Del otro lado, la misma voz remedó la orden, aunque aumentada con un apéndice depresivo:

--Fuego cadetes. “Uyuyuy…!

La ametralladora, culta, recomendó su musiquita detestable. Isidro conoció la embestida del minuto supremo. Alistados y cadetes, unidos estrechamente en la gran aventura, armaban tranquilamente bayonetas.
                                                        VI

Isidro Larios, comandando una escuadra trotó ante los espectadores en un incidente de las maniobras. Luego, los muchachos de la Academia, parapetados a cien varas del objetivo…

Así comenzó la historia, que termina, desgraciadamente, de otra manera:

Él se inclinó, dolorosamente pugnando por seguir de pies, hacia el suelo.
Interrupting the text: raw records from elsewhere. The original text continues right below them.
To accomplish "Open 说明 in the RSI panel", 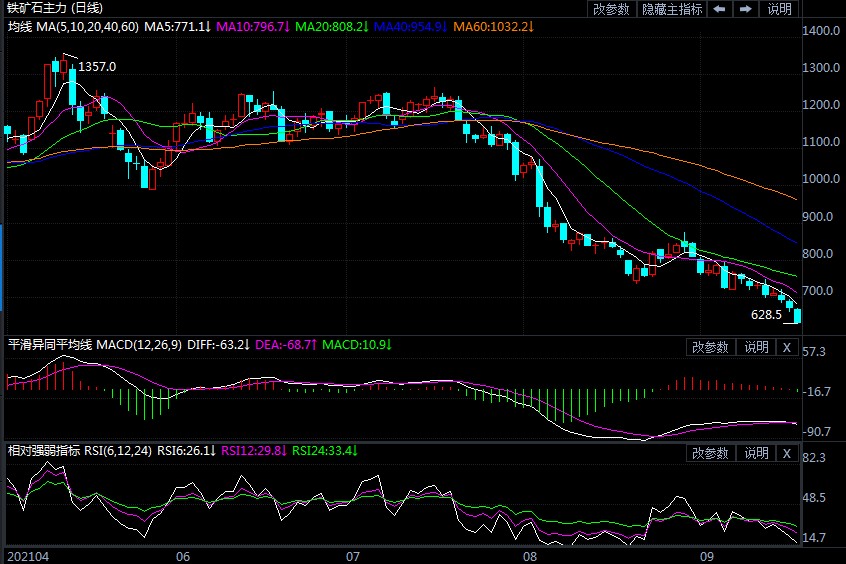I will point(755,453).
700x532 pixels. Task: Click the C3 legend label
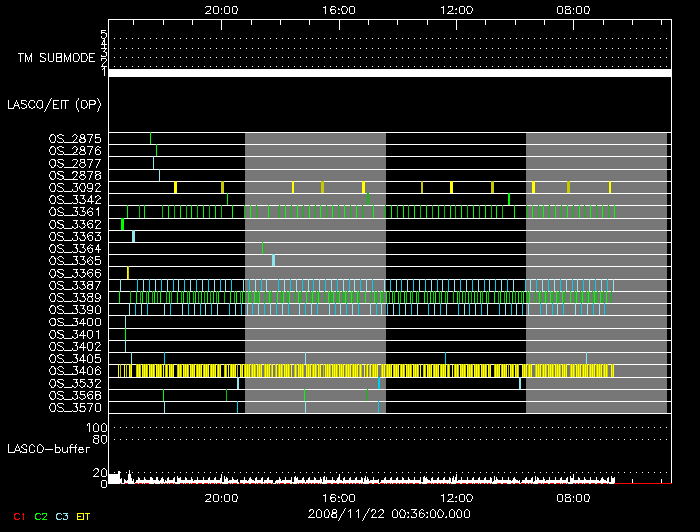pos(62,516)
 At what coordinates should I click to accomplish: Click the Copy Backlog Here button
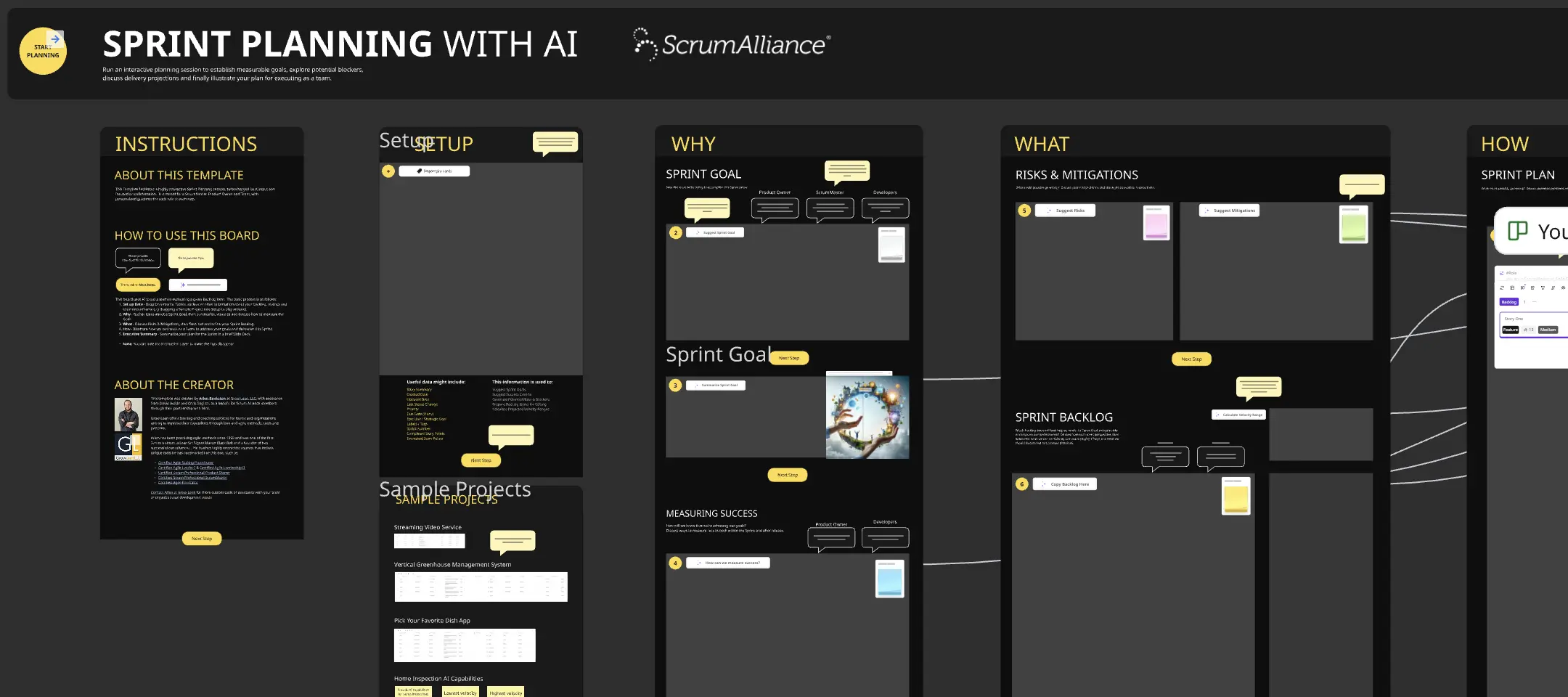(x=1066, y=484)
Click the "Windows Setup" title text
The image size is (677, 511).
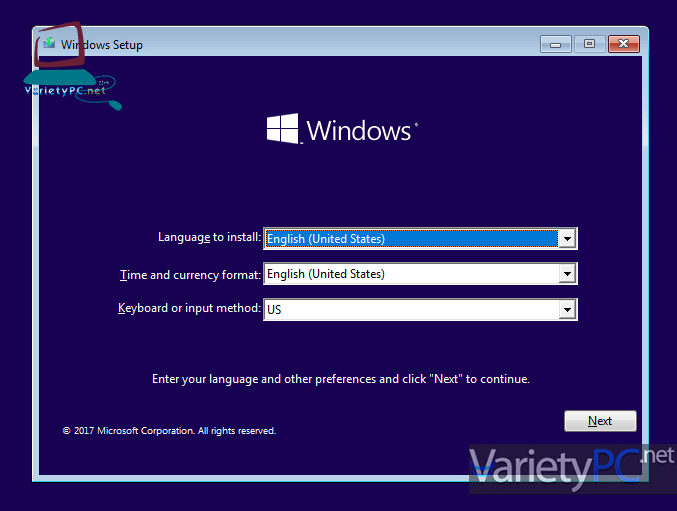(x=102, y=45)
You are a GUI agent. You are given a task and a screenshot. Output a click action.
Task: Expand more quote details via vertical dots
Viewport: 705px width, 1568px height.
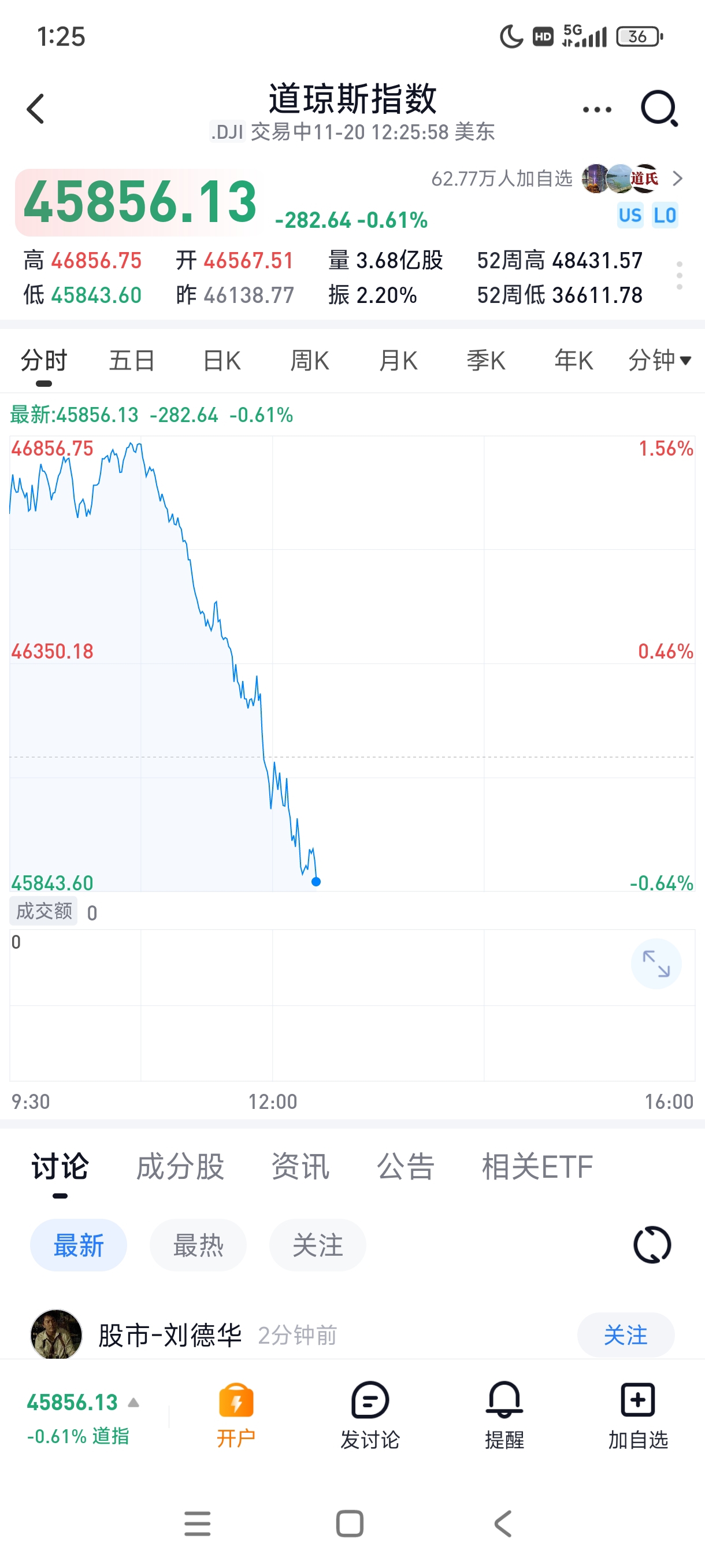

Algunos pasaron sobre él, maltratándolo, sin fijarse.

--Uno, --contó, viendo caer a Fuentes, el número 16 de su clase. Dos, --siguió mentalmente. Tres.Y así hasta cinco.
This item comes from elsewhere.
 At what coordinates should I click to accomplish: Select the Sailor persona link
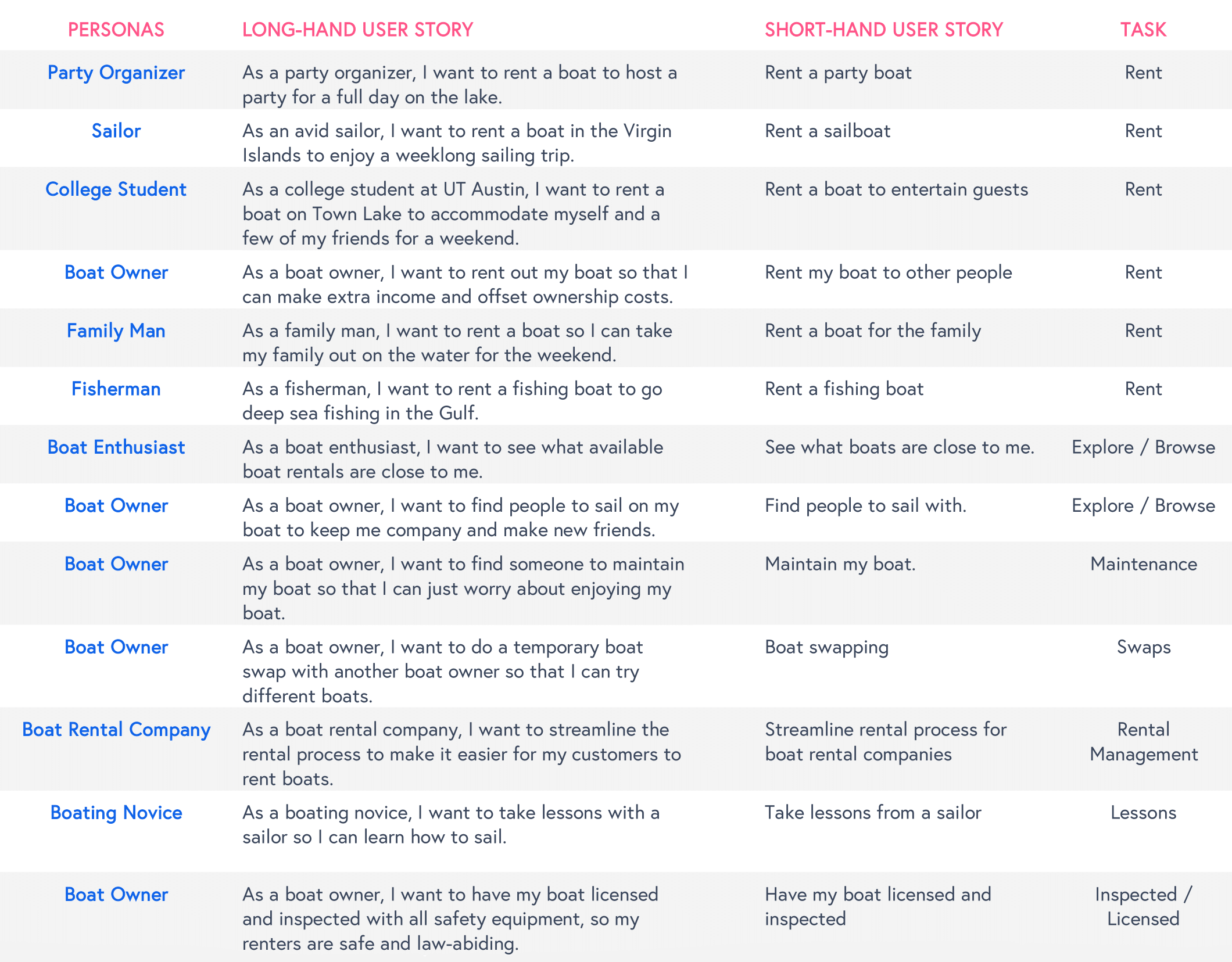[x=116, y=131]

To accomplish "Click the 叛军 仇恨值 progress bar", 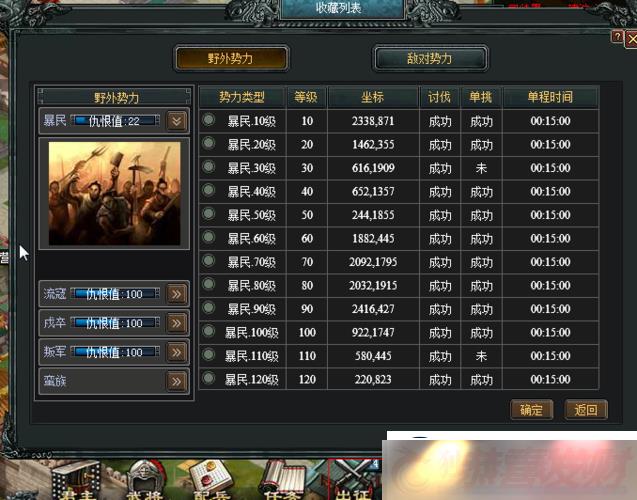I will [115, 352].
--¡Viva la Gu…ardi…a!, intentó gritar.

La visión de una imagen que se inclinaba sobre él, con una guirnalda verde en una mano y el índice de la otra sobre los labios, le detuvo el empuje.

Dobló los párpados, comprensivo.

Y se durmió en el silencio de los héroes.
                                                                 
Manolo Cuadra
Quilalí, Guerra de las Segovias.

(Del libro en preparación, “Contra Sandino, en los infiernos”).